** SOURCE RECORDS follows **

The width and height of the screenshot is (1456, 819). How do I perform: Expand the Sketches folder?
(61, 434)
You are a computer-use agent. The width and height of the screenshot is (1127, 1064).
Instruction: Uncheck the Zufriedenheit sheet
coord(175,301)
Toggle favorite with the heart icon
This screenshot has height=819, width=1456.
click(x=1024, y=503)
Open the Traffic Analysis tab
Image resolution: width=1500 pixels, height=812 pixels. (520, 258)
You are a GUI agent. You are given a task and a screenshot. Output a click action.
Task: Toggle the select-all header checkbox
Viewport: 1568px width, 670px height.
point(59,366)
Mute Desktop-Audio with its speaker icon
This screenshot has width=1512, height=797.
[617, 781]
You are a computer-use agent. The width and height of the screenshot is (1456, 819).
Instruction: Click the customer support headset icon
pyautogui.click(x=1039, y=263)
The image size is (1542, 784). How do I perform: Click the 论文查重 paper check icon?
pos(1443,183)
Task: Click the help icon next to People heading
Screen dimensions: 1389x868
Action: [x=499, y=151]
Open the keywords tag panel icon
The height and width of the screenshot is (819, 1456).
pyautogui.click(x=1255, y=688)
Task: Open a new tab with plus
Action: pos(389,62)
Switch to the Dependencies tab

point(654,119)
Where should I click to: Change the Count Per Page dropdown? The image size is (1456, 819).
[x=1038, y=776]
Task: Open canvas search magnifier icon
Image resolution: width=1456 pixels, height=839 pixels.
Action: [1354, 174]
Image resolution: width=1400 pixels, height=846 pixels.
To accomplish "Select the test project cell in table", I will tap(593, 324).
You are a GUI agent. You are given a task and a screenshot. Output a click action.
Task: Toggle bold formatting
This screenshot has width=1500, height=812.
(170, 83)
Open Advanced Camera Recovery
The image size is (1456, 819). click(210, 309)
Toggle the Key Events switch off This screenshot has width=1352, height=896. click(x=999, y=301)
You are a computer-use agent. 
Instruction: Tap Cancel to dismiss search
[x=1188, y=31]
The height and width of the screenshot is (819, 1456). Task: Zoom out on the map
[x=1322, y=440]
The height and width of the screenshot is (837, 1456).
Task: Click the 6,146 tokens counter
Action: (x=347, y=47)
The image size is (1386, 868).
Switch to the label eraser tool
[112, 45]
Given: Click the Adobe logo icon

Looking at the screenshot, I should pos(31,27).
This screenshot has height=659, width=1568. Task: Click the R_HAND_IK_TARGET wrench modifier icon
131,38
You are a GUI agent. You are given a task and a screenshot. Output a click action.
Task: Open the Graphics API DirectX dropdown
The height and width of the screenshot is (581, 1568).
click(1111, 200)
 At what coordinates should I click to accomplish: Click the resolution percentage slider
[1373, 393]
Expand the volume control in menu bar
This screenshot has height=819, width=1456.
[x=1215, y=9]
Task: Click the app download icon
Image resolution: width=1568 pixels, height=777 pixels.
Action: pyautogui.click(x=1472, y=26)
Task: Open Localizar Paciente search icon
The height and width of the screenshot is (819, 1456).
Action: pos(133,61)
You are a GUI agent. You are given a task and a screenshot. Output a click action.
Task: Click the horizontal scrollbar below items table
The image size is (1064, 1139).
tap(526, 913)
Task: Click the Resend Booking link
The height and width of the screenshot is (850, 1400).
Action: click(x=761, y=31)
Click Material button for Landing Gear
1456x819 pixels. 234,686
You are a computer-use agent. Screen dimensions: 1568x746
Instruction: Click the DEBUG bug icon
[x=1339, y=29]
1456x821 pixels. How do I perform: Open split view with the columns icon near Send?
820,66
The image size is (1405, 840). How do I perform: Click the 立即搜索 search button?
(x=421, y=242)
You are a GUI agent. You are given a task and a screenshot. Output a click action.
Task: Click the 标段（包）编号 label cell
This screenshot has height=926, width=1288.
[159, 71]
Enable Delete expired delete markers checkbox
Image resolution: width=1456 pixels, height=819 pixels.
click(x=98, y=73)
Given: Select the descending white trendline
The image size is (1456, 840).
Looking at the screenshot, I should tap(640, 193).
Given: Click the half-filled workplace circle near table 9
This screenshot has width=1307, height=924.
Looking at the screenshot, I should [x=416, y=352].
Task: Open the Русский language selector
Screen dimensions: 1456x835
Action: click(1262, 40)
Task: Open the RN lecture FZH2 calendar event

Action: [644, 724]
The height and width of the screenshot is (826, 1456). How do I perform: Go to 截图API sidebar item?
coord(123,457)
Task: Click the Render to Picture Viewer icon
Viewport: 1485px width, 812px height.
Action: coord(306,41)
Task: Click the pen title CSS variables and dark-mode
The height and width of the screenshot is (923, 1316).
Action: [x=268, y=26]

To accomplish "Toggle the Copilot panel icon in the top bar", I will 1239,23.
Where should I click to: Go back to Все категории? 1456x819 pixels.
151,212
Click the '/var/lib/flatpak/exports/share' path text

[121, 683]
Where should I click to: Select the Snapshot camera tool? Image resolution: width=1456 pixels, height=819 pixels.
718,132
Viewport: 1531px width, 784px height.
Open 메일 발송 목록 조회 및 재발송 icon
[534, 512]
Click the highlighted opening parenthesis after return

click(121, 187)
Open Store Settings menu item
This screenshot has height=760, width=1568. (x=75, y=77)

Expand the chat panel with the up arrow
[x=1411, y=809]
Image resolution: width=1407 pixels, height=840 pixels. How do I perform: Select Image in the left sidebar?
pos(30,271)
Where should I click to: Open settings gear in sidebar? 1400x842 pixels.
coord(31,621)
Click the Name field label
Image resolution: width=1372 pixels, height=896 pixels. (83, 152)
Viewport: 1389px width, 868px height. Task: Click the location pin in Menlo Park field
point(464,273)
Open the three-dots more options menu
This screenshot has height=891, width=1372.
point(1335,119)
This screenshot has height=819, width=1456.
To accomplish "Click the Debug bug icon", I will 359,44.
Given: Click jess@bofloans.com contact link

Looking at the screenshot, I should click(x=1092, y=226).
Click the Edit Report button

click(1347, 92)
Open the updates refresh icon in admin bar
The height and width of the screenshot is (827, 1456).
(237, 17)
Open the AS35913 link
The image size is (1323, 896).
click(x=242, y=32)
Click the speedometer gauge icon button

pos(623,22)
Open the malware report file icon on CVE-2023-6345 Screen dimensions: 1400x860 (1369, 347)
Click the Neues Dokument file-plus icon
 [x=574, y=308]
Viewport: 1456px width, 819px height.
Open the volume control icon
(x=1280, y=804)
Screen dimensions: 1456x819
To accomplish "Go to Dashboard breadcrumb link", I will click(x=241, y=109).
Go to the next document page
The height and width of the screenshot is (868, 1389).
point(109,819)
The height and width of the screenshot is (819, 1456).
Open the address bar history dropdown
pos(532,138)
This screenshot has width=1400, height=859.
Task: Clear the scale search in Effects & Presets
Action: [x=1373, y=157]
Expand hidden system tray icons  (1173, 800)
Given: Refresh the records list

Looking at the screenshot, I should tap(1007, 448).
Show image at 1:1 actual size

** End of SOURCE RECORDS **

**WORK ITEM:**
Print every record exactly as written.

**YOUR SOLUTION:**
The width and height of the screenshot is (1456, 819). How do I perform: Expand the Sketches folder?
(61, 434)
You are a computer-use agent. The width and height of the screenshot is (1127, 1064).
Instruction: Uncheck the Zufriedenheit sheet
coord(175,301)
Toggle favorite with the heart icon
This screenshot has height=819, width=1456.
click(x=1024, y=503)
Open the Traffic Analysis tab
Image resolution: width=1500 pixels, height=812 pixels. (520, 258)
You are a GUI agent. You are given a task and a screenshot. Output a click action.
Task: Toggle the select-all header checkbox
Viewport: 1568px width, 670px height.
point(59,366)
Mute Desktop-Audio with its speaker icon
This screenshot has width=1512, height=797.
[617, 781]
You are a computer-use agent. The width and height of the screenshot is (1456, 819).
Instruction: Click the customer support headset icon
pyautogui.click(x=1039, y=263)
The image size is (1542, 784). How do I perform: Click the 论文查重 paper check icon?
pos(1443,183)
Task: Click the help icon next to People heading
Screen dimensions: 1389x868
Action: [x=499, y=151]
Open the keywords tag panel icon
The height and width of the screenshot is (819, 1456).
pyautogui.click(x=1255, y=688)
Task: Open a new tab with plus
Action: pos(389,62)
Switch to the Dependencies tab

point(654,119)
Where should I click to: Change the Count Per Page dropdown? The image size is (1456, 819).
[x=1038, y=776]
Task: Open canvas search magnifier icon
Image resolution: width=1456 pixels, height=839 pixels.
Action: [1354, 174]
Image resolution: width=1400 pixels, height=846 pixels.
To accomplish "Select the test project cell in table", I will tap(593, 324).
You are a GUI agent. You are given a task and a screenshot. Output a click action.
Task: Toggle bold formatting
This screenshot has width=1500, height=812.
(170, 83)
Open Advanced Camera Recovery
The image size is (1456, 819). click(210, 309)
Toggle the Key Events switch off This screenshot has width=1352, height=896. click(x=999, y=301)
You are a computer-use agent. 
Instruction: Tap Cancel to dismiss search
[x=1188, y=31]
The height and width of the screenshot is (819, 1456). Task: Zoom out on the map
[x=1322, y=440]
The height and width of the screenshot is (837, 1456).
Task: Click the 6,146 tokens counter
Action: (x=347, y=47)
The image size is (1386, 868).
Switch to the label eraser tool
[112, 45]
Given: Click the Adobe logo icon

Looking at the screenshot, I should pos(31,27).
This screenshot has height=659, width=1568. Task: Click the R_HAND_IK_TARGET wrench modifier icon
131,38
You are a GUI agent. You are given a task and a screenshot. Output a click action.
Task: Open the Graphics API DirectX dropdown
The height and width of the screenshot is (581, 1568).
click(1111, 200)
 At what coordinates should I click to accomplish: Click the resolution percentage slider
[1373, 393]
Expand the volume control in menu bar
This screenshot has height=819, width=1456.
[x=1215, y=9]
Task: Click the app download icon
Image resolution: width=1568 pixels, height=777 pixels.
Action: pyautogui.click(x=1472, y=26)
Task: Open Localizar Paciente search icon
The height and width of the screenshot is (819, 1456).
Action: pos(133,61)
You are a GUI agent. You are given a task and a screenshot. Output a click action.
Task: Click the horizontal scrollbar below items table
The image size is (1064, 1139).
tap(526, 913)
Task: Click the Resend Booking link
The height and width of the screenshot is (850, 1400).
Action: click(x=761, y=31)
Click Material button for Landing Gear
1456x819 pixels. 234,686
You are a computer-use agent. Screen dimensions: 1568x746
Instruction: Click the DEBUG bug icon
[x=1339, y=29]
1456x821 pixels. How do I perform: Open split view with the columns icon near Send?
820,66
The image size is (1405, 840). How do I perform: Click the 立即搜索 search button?
(x=421, y=242)
You are a GUI agent. You are given a task and a screenshot. Output a click action.
Task: Click the 标段（包）编号 label cell
This screenshot has height=926, width=1288.
[159, 71]
Enable Delete expired delete markers checkbox
Image resolution: width=1456 pixels, height=819 pixels.
click(x=98, y=73)
Given: Select the descending white trendline
The image size is (1456, 840).
Looking at the screenshot, I should tap(640, 193).
Given: Click the half-filled workplace circle near table 9
This screenshot has width=1307, height=924.
Looking at the screenshot, I should [x=416, y=352].
Task: Open the Русский language selector
Screen dimensions: 1456x835
Action: click(1262, 40)
Task: Open the RN lecture FZH2 calendar event

Action: [644, 724]
The height and width of the screenshot is (826, 1456). How do I perform: Go to 截图API sidebar item?
coord(123,457)
Task: Click the Render to Picture Viewer icon
Viewport: 1485px width, 812px height.
Action: coord(306,41)
Task: Click the pen title CSS variables and dark-mode
The height and width of the screenshot is (923, 1316).
Action: [x=268, y=26]

To accomplish "Toggle the Copilot panel icon in the top bar", I will 1239,23.
Where should I click to: Go back to Все категории? 1456x819 pixels.
151,212
Click the '/var/lib/flatpak/exports/share' path text

[121, 683]
Where should I click to: Select the Snapshot camera tool? Image resolution: width=1456 pixels, height=819 pixels.
718,132
Viewport: 1531px width, 784px height.
Open 메일 발송 목록 조회 및 재발송 icon
[534, 512]
Click the highlighted opening parenthesis after return

click(121, 187)
Open Store Settings menu item
This screenshot has height=760, width=1568. (x=75, y=77)

Expand the chat panel with the up arrow
[x=1411, y=809]
Image resolution: width=1407 pixels, height=840 pixels. How do I perform: Select Image in the left sidebar?
pos(30,271)
Where should I click to: Open settings gear in sidebar? 1400x842 pixels.
coord(31,621)
Click the Name field label
Image resolution: width=1372 pixels, height=896 pixels. (83, 152)
Viewport: 1389px width, 868px height. Task: Click the location pin in Menlo Park field
point(464,273)
Open the three-dots more options menu
This screenshot has height=891, width=1372.
point(1335,119)
This screenshot has height=819, width=1456.
To accomplish "Click the Debug bug icon", I will 359,44.
Given: Click jess@bofloans.com contact link

Looking at the screenshot, I should click(x=1092, y=226).
Click the Edit Report button

click(1347, 92)
Open the updates refresh icon in admin bar
The height and width of the screenshot is (827, 1456).
(237, 17)
Open the AS35913 link
The image size is (1323, 896).
click(x=242, y=32)
Click the speedometer gauge icon button

pos(623,22)
Open the malware report file icon on CVE-2023-6345 Screen dimensions: 1400x860 (1369, 347)
Click the Neues Dokument file-plus icon
 [x=574, y=308]
Viewport: 1456px width, 819px height.
Open the volume control icon
(x=1280, y=804)
Screen dimensions: 1456x819
To accomplish "Go to Dashboard breadcrumb link", I will click(x=241, y=109).
Go to the next document page
The height and width of the screenshot is (868, 1389).
point(109,819)
The height and width of the screenshot is (819, 1456).
Open the address bar history dropdown
pos(532,138)
This screenshot has width=1400, height=859.
Task: Clear the scale search in Effects & Presets
Action: [x=1373, y=157]
Expand hidden system tray icons  (1173, 800)
Given: Refresh the records list

Looking at the screenshot, I should tap(1007, 448).
Show image at 1:1 actual size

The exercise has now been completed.